お店の方に挨拶して、「肉そば」(500円)を注文した。午前10時までは玉子がサービスだとか。温泉玉子入りの少し小ぶりのどんぶりだが豚肉がドッサリのった一杯が登場した。これだ、このビジュアル。まずつゆをひとくち。
こちらもあっさりとした関西風のつゆである。このつゆは実はあり得ない方法で作られている。大量の玉ねぎを煮る。そして豚肉をバラだけでなく赤身なども混ぜてグツグツ煮る。それを合わせてベースを作り最後に出汁を合わせるのだ。つまり、まったく日本そばのつゆの作り方とは違う方法なのである。
店主の湯浅さんは洋食畑で修行した方でステーキなどの調理はお手のものだったとか。肉じゃがのようなそばつゆの味を目指したというところが天才的発想だ。そして、そばは平打ちの自家製麺。肉もいい具合の柔らかさ。

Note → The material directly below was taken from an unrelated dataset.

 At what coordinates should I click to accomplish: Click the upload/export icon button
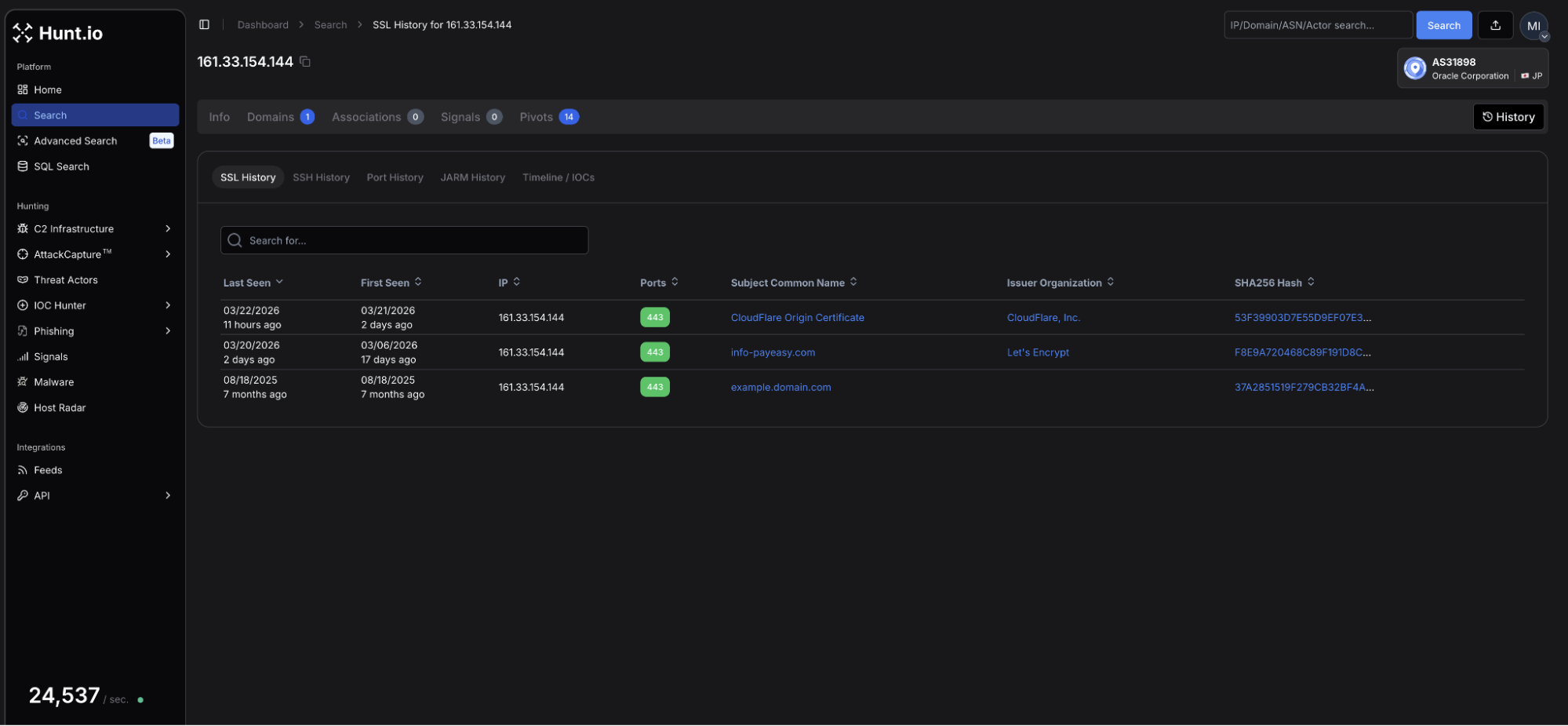pos(1495,25)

そばに肉をこれだけおいしく調和させた人は湯浅さんだけだと思う。
初訪問時、「冷や肉そば」を食べて「角萬にはもう行かなくてもいいな」と呟いたことを思い出した。大晦日も夜通し営業で、正月元旦も店を開けるという。本当に頭が下がる。
INFORMATION
「南天」
住所:東京都豊島区長崎1-2-2
営業時間:5:30~25:30
定休日:なし
神田小川町「豊はる」は、いま旬の時
神田小川町に「豊はる」がオープンしたのは2023年1月である。店主の西村さんは修行先の「豊しま」の味とさらに自らの味を開拓すべく肉に取り組みもがいてきた。そして一筋の光が差してきた。「元祖パイカそば」を考案し人気を得た。さらにこの11月には「牛ばらそば」を発売し、グランドメニューに格上げとなった。肉をそばに近づけるべく日夜新メニューを考案しているのだ。そんな「牛ばらそば」(700円)を食べに行ってみた。
相変わらずの綺麗な店内、入るとすぐに「いらっしゃーい」と元気な掛け声が飛んでくる。注文すると、そばをまずじっくり湯通しする。そして湯切りしてどんぶりに入れて、アツアツのつゆをはる。そしてアルミ鍋のふたを開けてじっくり炊いた牛ばら肉をどんぶりに入れて、さらにその肉汁をどんぶりにかけていく。これがキーポイントだ。この肉汁がそばつゆと融合を果たすのだ。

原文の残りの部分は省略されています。